Menurut Supian, sektor infrastruktur menjadi prioritas utama yang harus segera dibenahi karena berkaitan langsung dengan kebutuhan masyarakat.
“Ya, fokus tadi saya sampaikan, infrastruktur ini menjadi bagian yang tidak bisa diindahkan, karena ini menjadi tuntutan masyarakat,” terangnya.
Selain itu, persoalan kemacetan juga menjadi perhatian serius, terutama di kawasan Jalan Raya Sawangan yang kerap mengalami kepadatan lalu lintas.
“Kita sama-sama tahu tol sudah ada di sekeliling Kota Depok. Salah satu hambatan, kendala hari ini adalah keluar dari tol masih sangat macet, sampai ada istilah ‘Sawangan Kubro’ gitu ya. Ini yang menjadi tantangan buat kita, mendapat amanah dari masyarakat,” paparnya.
Di sisi lain, penanganan sampah masih menjadi pekerjaan besar yang terus diupayakan penyelesaiannya melalui berbagai kolaborasi.
“Yang kedua, tadi masalah sampah. Ini juga menjadi warning yang sangat keras dari Kementerian LH. Kita terus berkolaborasi, termasuk dengan Pemerintah Pusat, Pak Presiden, bagaimana untuk menyelesaikan masalah sampah. Salah satu upayanya, Depok masuk aglomerasi dengan Kota Bogor untuk pengelolaan sampah menjadi energi listrik,” ungkapnya.

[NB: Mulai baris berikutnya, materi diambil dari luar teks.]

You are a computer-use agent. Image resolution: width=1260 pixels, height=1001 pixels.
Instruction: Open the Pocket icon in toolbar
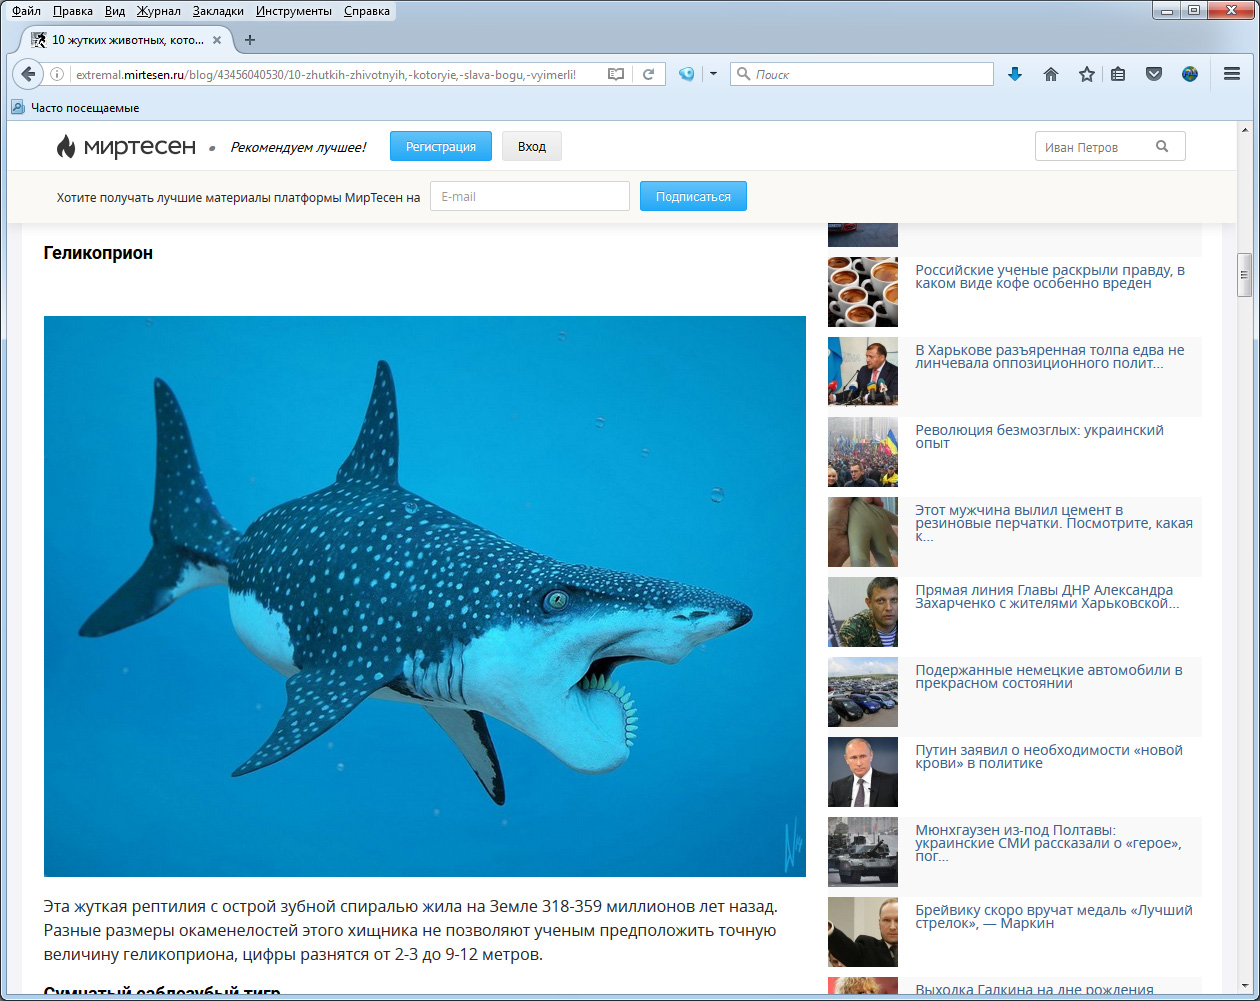(x=1154, y=74)
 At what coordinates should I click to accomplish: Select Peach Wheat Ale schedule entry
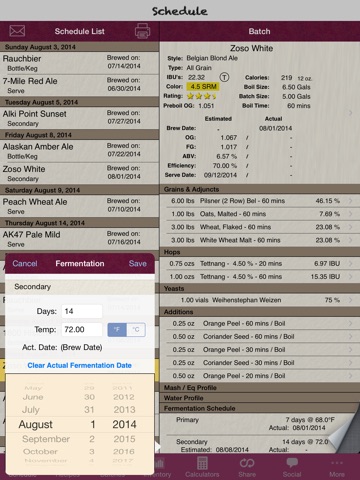(79, 206)
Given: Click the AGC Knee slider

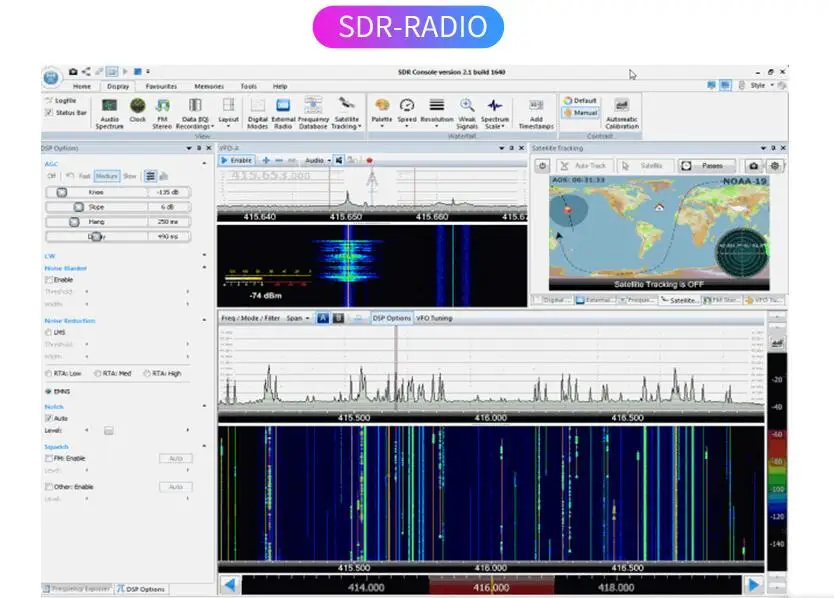Looking at the screenshot, I should 62,191.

Supian menjelaskan, dari total produksi sampah harian, sekitar 750 ton akan dikirim ke Kota Bogor, sementara sisanya masih menjadi tantangan yang harus diselesaikan.
“Masih ada kurang lebih 500 ton ini yang kita coba carikan solusinya untuk menyelesaikan sampah di Kota Depok. Karena kapasitas yang dibutuhkan di Kota Bogor buat Depok hanya dikasih kuota 750 ton,” jelasnya.

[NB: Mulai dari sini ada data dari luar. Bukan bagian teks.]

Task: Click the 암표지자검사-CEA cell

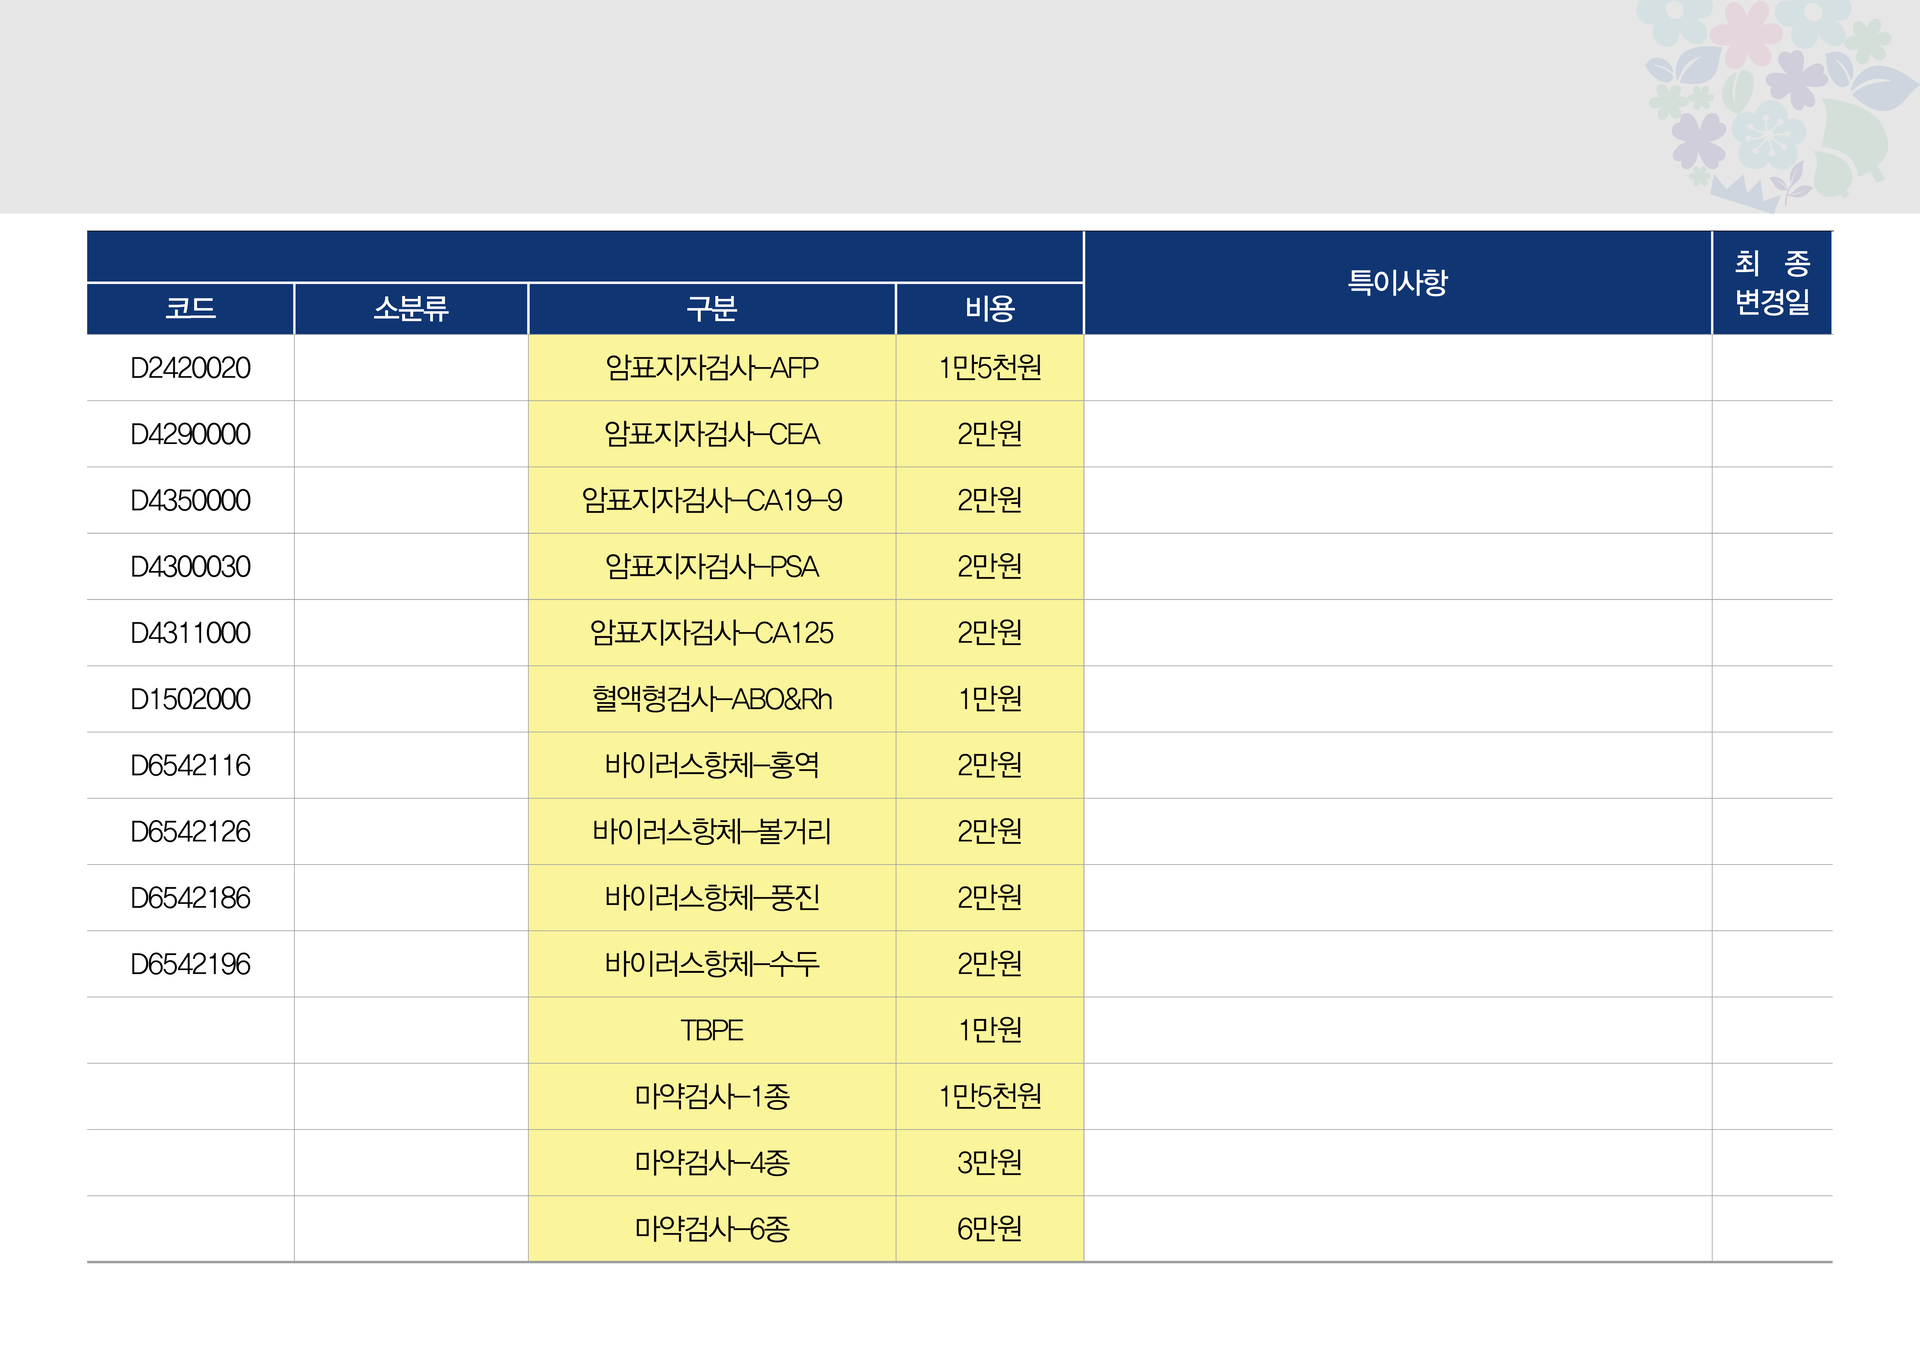Action: pos(712,434)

Lebih lanjut, Pemkot Depok membuka ruang kolaborasi yang lebih luas dengan pemerintah pusat, provinsi, hingga berbagai pemangku kepentingan sebagai bagian dari pembangunan yang inklusif.
“Ya, tadi saya sampaikan bahwa ikhtiar kita membangun komunikasi dengan Pemerintah Provinsi, dengan Pusat, membuka ruang, tadi anggota DPRD Provinsi semuanya hadir. Ini menjadi bagian bahwa kita punya semangat yang sama, kebersamaan, karena tanggung jawab kita juga sama bagaimana mewujudkan kebahagiaan buat masyarakat Kota Depok. Salah satu wujudnya, kita akan terus fokus pada bidang kita masing-masing. Salah satu upaya yang tadi bidang infrastruktur, termasuk rumah tidak layak huni, permasalahan sampah, masalah pendidikan, masalah kesehatan, dan peningkatan ekonomi masyarakat. Ini menjadi tanggung jawab kita semua,” bebernya.
Supian menyampaikan ucapan selamat sekaligus ajakan kepada masyarakat untuk terus menjaga kebersamaan dalam membangun kota.
“Saya bersama Pak Chandra Rahmansyah dalam rangka HUT Kota Depok yang ke-27 mengucapkan Selamat ulang tahun Kota Depok. Terima kasih buat seluruh warga masyarakat Kota Depok atas semua kebersamaan yang kita bangun. Dan kita yakin dengan kebersamaan ini, apa yang menjadi harapan kita untuk Depok Maju, Jawa Barat Istimewa, benar-benar bisa terwujud,” pungkasnya.